*EXERCISE OBJECTIVE*.
Reproduce each of the following rows verbatim, keeping every character and line break unchanged.

_ _ _ _ _

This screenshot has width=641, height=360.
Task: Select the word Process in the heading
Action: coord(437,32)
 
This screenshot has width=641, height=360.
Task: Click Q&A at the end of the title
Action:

_ _ _ _ _

*CORRECT RESPONSE*.
This screenshot has width=641, height=360.
Task: Select the word Process in the heading
Action: coord(437,32)
 
This screenshot has width=641, height=360.
Task: Click Q&A at the end of the title
Action:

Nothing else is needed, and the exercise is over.